One could place a bet Asahi will get to such as stage at some point but at this stage you have to be a pretty die-hard tech nerd with a corner case usage scenario to claim it's "pretty usable" though. The speakers don't work, the USB ports won't work with 3.0 devices, the webcam doesn't work, the display brightness isn't adjustable, the touchbar doesn't work, and everything renders on the CPU since the GPU is unsupported killing the battery life. Eventually these things may be well supported or they may not.


The only response I can offer to this is that I can browse the web, read email, and edit text with it. That's probably 85% of my computer usage right there. My MacBook Air doesn't have a touchbar, I can generally get by without video or games so CPU vs. GPU rendering and sound aren't critical, and I haven't needed to use a webcam (on that machine, that is) for months. Yes, USB is slow and battery life is shorter. But I use the Mac side most of the time anyway. Asahi is a fun experiment for me.


It doesn't support the majority of the hardware and Apple hasn't provided any specs.

> Apple isn't supporting Asahi as such

That isn't Linux friendly, that's Linux indifferent.


I prefer x86 machines but M1's bootloaders are unlocked and Apple made some changes to facilitate running Linux: https://twitter.com/marcan42/status/1471799568807636994?ref_...

I still prefer open architectures, but the situation is better than with previous Macs, Chromebooks and even some PCs.


Apple did something that they don't know why, so that meams it has to be to support Linux!

The majority of the hardware is not supported, and Apple has not provided any specs. Just having an unlocked bootloader is not Linux friendly.


If you’re ok with Apple/macOS, this is the correct answer. Picked mine up at MicroCenter for $839. It’s been perfect for my workload.


A used ThinkPad?

Otherwise, Wirecutter might be a good starting point: https://www.nytimes.com/wirecutter/reviews/best-laptops-for-...

But do your due diligence with anything Wirecutter recommends and get "second opinions."

Also, check out Reddit and Hot Deals on Slickdeals.net.


Do yourself a favour and use this: https://uk.pcpartpicker.com/products/laptop/ You can filter using many axes, like screen size, price, battery life, RAM, and so on... It'll give you a much better idea of what's available, rather than what's trendy.

Once you've selected a few promising ones you can check the reviews online.

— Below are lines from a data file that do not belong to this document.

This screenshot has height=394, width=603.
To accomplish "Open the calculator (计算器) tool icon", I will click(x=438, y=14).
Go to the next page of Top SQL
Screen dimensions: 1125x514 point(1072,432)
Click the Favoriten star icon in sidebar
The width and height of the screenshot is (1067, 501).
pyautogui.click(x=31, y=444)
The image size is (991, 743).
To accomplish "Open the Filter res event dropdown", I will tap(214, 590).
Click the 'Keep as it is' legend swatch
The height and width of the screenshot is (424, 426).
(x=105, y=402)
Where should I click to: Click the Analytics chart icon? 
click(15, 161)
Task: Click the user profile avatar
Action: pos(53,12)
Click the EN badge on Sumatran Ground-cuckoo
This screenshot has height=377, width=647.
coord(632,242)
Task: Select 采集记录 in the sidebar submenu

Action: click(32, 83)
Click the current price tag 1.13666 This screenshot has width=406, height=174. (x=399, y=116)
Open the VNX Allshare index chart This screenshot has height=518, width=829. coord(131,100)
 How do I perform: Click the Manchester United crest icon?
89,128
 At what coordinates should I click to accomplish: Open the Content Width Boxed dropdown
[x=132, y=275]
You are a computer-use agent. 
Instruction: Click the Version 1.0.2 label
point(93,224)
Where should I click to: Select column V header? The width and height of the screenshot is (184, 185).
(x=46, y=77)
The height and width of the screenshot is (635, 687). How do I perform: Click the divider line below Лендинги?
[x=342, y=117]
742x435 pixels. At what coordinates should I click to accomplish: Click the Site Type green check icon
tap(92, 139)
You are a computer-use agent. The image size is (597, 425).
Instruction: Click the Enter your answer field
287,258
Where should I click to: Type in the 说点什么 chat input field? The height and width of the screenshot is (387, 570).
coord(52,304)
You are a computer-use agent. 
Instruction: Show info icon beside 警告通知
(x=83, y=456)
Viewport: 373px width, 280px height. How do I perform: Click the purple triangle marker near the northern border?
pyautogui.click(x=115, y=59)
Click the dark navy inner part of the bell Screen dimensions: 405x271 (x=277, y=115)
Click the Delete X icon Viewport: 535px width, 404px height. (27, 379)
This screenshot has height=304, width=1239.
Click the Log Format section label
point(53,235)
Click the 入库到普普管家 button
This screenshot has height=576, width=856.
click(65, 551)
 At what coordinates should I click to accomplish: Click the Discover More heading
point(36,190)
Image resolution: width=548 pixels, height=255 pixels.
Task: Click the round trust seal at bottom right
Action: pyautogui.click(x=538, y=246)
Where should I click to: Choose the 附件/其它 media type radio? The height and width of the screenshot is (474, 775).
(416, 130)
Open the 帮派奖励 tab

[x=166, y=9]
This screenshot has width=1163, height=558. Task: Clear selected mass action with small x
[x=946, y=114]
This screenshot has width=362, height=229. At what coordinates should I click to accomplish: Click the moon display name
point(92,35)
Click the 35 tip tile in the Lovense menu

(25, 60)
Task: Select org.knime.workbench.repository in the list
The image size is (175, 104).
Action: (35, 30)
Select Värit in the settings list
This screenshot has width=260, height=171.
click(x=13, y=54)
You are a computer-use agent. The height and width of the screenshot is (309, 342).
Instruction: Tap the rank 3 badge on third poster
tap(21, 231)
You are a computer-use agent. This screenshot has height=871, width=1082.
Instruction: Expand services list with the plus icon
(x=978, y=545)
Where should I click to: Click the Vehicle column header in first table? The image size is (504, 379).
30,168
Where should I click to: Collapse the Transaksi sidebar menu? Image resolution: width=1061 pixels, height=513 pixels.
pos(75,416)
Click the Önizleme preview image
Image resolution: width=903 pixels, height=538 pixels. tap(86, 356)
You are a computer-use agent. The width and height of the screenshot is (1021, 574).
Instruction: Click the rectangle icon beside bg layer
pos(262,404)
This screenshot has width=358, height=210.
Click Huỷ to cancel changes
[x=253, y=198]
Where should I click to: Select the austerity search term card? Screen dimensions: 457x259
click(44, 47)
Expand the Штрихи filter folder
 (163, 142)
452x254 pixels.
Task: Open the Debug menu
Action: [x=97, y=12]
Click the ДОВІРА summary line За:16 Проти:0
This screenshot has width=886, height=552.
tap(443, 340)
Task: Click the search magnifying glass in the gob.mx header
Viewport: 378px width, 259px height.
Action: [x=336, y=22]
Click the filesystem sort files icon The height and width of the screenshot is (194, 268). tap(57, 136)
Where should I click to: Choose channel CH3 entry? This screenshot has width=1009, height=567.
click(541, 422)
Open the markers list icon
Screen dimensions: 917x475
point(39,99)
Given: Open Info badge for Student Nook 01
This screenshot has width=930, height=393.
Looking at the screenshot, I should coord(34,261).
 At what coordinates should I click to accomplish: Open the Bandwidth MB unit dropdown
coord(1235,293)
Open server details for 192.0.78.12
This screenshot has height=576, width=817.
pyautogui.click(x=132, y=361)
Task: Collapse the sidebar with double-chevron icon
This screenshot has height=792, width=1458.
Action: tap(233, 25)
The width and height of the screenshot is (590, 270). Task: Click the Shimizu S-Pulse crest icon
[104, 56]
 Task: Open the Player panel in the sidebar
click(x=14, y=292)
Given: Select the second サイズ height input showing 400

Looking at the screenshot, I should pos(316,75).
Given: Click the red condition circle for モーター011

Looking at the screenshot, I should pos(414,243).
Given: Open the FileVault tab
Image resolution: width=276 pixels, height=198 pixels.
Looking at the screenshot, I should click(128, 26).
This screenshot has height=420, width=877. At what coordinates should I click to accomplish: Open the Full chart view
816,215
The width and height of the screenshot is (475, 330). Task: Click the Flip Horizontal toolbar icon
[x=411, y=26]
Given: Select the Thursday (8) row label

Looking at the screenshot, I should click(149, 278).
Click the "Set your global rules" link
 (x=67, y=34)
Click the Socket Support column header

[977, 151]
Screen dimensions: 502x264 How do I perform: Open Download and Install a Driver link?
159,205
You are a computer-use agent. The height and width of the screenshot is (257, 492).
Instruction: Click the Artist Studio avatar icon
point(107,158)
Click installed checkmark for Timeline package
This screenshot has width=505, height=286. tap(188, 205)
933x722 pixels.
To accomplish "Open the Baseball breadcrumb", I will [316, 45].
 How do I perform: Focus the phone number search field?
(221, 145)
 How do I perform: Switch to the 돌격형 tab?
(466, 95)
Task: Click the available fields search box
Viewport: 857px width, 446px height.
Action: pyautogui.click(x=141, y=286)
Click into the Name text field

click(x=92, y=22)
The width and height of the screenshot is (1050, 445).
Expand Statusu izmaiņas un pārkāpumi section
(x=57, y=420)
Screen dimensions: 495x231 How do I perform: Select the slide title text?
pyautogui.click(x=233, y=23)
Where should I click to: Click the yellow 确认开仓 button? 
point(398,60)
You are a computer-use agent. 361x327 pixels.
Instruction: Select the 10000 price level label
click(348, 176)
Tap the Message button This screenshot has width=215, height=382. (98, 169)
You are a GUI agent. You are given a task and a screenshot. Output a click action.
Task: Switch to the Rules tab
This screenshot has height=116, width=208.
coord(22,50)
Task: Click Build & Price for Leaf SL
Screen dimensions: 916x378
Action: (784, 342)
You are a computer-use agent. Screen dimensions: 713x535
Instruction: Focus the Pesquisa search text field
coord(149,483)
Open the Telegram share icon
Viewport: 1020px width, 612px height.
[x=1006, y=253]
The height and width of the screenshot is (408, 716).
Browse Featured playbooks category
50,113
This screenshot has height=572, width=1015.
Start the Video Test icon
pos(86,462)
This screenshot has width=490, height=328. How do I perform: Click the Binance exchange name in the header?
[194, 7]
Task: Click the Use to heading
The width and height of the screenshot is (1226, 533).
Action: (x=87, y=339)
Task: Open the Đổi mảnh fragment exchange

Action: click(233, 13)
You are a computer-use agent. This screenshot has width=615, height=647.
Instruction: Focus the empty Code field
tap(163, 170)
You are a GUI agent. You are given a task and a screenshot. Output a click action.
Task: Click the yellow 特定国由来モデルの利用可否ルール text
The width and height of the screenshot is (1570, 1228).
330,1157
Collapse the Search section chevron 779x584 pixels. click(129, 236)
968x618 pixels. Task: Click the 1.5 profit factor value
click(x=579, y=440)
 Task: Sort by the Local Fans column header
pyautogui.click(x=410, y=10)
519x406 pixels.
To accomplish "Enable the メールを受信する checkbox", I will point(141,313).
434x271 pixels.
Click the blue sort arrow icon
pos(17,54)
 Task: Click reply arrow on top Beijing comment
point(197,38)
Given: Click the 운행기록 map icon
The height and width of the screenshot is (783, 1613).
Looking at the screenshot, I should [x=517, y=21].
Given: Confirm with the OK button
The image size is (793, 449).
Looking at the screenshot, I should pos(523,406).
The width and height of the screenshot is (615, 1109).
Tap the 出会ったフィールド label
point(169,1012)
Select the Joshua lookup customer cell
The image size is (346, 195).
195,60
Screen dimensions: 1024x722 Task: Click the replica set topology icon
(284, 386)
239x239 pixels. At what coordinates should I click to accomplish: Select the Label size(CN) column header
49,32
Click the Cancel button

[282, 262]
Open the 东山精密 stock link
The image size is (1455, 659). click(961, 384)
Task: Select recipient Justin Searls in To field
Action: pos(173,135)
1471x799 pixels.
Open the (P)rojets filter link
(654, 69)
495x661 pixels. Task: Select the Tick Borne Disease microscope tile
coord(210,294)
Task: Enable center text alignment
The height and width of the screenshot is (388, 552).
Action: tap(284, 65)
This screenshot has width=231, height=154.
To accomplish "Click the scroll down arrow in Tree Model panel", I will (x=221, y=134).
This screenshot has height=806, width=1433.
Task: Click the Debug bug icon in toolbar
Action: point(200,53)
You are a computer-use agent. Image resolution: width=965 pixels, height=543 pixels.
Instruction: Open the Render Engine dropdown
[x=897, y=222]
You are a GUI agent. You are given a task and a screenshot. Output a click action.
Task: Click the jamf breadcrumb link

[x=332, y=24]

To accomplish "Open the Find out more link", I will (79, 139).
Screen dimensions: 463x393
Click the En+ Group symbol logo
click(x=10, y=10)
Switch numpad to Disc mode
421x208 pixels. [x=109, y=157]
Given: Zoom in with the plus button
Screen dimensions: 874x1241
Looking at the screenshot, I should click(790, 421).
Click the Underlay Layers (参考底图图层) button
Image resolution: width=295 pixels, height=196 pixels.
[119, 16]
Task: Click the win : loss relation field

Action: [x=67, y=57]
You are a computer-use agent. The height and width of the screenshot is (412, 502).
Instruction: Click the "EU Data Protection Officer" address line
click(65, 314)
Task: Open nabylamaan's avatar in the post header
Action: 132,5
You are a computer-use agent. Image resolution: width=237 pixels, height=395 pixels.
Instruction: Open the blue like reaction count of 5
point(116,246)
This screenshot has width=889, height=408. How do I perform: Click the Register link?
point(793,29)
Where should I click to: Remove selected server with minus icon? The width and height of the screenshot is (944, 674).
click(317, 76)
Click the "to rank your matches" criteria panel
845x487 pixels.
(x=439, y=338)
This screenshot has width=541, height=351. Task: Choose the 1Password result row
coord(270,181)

On a side note, make sure you're not upgrading just for the sake of upgrading, most dev work has very low computing requirements. You could also buy second-hand and get something great for hundreds of dollar less than new. You can also buy new for considerably less than 1000$, especially in the U.S where prices are cheap. The laptop I bought back in college was 300$ and good enough to do any dev work I wanted (that's about the lower bound of what you can find brand new though).


What's the best option to get cheap 6-8gb laptops for practicing devops? Need to be able to install Ubuntu/Debian, Kubernetes, Airflow, etc. basically everything needed to mimic Composer (except for the GCP and BQ part)


MacBook Air m1 by far


A kid would probably be disappointed with a laptop that can't play games.


There’s quite a lot of games on the App Store and on Steam that are either native or work totally fine on M1 machines



I don't know why HN folks do not use or mention Asus much, but their mid to high range laptops are surprisingly good.

Try Asus TUF series.

I can vouch for them.


I had 3 and they still work. One has 10 years


Windows? Ew.

I'm a professional dev and I learned on a Chromebook that I installed Linux on. You can get away with much less computing power if you use Linux.

I don't know any devs who use windows except those specifically developing for the windows ecosystem.


It really depends. Should it play games? If so, the MB Air is out of the windows. Then I’d try to look at something with a dedicated GPU or something Ryzen. If it should not, I‘d look at used Thinkpads for Windows/Linux or at the M1 for macOS. I think it also depends strongly on what should be developed on the device.


I doubt anything in that range can even come close to Macbook Air M1 base model.


My dell latitude 5500 with 16 gb ram costed ~$900 (in my country)

Integrated graphics though


I vote for a used thinkpad!


you can get XPS13s for under $1000 pretty easily.